Dr Puzzlethwait looked sceptical, “At any rate, it shall be good to have a woman attend to the children, since my late wife was martyred on the millstone of her nervous disposition (a fact I cleverly conceal with the implication that she fell victim to the dread influenza, a palatable fiction that belies her tragic passage in the very attic above our heads not ten years past, poor mad woman), it has been my solemn but I fear poorly rendered duty to raise my two dear daughters alone. A task at which I have conspicuously failed to excel.”

“Nonsense,” interrupted Emilia Puzzlethwait, who had entered as the doctor was speaking. “No daughter could have asked for a kindlier father. For though in all likelihood, were we a real family and not some pale shade described in novel form as succour for the idling classes, you would have taken your gaying instrument to my sisters and I before our poor mothers vital corpus had left the attic, in quite hypocritical contravention of the proscribed standards of Victorian neo-Puritanism, and indeed common decency; since we are not such a family, but rather a fictive and jolly group, beset my no problems greater than the degree of poverty that makes high tea a weekly indulgence rather than a daily event, you have been a most admirable father.”

“Why Emilia, I never heard you arrive. How wonderful. May I introduce Mrs Glim, your new governess?” inquired Dr. Puzzlethwait.

“I trust that your dirty puzzle of a daughter will refrain in future from disturbing a conversation before she has been formally presented. Such behaviour is a breach of etiquette as grave as the rude twinkle of a lasciviously unconcealed piano leg,” interrupted Mrs Glim, who had taken an instant dislike to the girl.

“Then the pleasure is all mine,” replied Emilia, sullenly.

“Now now, Emilia,” said Persephone, the older of doctor Puzzlethwaits two children- a girl of eighteen, who was a great deal more mature than her fourteen year old sister. “I must apologise on my sisters behalf Mrs Glim, I’m afraid Emilia isn’t used to company.”
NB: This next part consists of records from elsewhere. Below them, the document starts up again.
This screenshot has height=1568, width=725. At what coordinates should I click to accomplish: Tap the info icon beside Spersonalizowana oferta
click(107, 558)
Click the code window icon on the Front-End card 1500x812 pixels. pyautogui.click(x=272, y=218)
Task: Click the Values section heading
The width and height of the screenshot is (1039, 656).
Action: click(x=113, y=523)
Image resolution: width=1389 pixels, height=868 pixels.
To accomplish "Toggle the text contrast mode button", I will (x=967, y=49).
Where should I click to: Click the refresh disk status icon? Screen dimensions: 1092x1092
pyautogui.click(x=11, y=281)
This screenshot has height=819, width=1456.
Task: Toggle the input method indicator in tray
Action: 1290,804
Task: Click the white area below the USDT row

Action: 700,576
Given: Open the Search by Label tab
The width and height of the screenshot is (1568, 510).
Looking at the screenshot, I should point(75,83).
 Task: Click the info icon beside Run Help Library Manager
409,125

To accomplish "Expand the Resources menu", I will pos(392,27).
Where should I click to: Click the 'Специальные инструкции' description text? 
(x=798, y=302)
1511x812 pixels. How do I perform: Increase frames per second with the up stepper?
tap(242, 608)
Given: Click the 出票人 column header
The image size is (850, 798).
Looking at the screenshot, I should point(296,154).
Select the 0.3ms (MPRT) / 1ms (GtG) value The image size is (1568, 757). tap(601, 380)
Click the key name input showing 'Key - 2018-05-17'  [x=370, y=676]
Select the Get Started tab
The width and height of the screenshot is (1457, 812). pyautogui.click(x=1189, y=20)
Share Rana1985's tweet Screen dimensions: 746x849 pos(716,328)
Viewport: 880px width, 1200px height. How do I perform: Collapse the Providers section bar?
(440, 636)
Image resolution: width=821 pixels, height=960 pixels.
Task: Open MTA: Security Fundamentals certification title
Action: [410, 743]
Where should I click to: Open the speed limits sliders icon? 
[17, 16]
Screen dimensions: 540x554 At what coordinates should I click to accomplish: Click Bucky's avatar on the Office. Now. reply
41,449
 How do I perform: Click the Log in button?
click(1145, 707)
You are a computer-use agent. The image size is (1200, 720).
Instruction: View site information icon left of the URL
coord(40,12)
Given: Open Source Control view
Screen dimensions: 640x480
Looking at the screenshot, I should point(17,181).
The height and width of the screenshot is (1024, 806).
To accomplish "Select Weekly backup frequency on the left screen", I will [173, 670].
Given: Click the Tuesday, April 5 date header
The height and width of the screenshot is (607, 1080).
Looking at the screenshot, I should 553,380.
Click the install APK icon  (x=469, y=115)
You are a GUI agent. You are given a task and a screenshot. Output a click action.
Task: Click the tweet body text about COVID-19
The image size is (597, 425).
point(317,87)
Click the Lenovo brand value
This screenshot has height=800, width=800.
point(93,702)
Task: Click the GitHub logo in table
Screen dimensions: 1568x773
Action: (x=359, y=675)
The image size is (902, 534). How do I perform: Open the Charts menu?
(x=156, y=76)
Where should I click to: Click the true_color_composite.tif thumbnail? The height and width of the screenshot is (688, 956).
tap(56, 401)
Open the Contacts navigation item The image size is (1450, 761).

“You on the other hand are, I’m sure, a little too familiar with it,” returned Mrs Glim cruelly. “By the assiduousness with which you flail that quail-pipe, I’d guess that you are no stranger to lusheries, posing for crude daguerreotypes and entertaining dark cullies at all sorts of irregular hours. No longer! Under my apparently wicked but in actuality kindly intentioned heel you shall frolic no more.”

At this Persephone burst into a flood of tears, upon the waves of which she flowed out of the room, up the servants staircase, and by means of a secret passage which she had enjoyed the use of since early girlhood, left that ill tempered cottage for the afternoon.

“I have no doubt the girl considers herself a toffer,” continued Mrs Glim, “but to my mind she’s naught but a thrupenny upright.”

Running through the picturesque grain fields close to fathers modest but respectable cottage, Persephone Puzzlethwait was possessed by that most unladylike of moods, self pity. It was this unaccustomed cloud which bade her mistake the sound of Mr Fieldings fast approaching carriage, until it was almost upon her. Before the vehicle had time to slow its progress Persephone had added to her muslin summer dress the unflattering adornment of the contents of a puddle. A combination of shock and indignation set the poor girl once again about the production of tears. She need not have worried about drowning in this fast flooding brook. Quick as the silence after a cry of cannon, an eligible young man leapt in great disorder from the carriage and dragged the unmarried but handsome girl to safety. Laying for a moment speechless in her saviours arms, Persephone was victim to the queerest hallucination that the beneficent face of the angel Gabriel himself shone down upon her. “What loveliness,” she murmured aloud.

“Indeed,” replied Mr Fielding enthusiastically, as he helped the young girl to her feet- heroically restraining his mettle from loosing on Persephone’s already greened gown. None the less, the young gent’s Nebuchadnezzar had given the game away. Just as Perephone’s money was about to betray her.

And on in a similar vein, ad infinitum.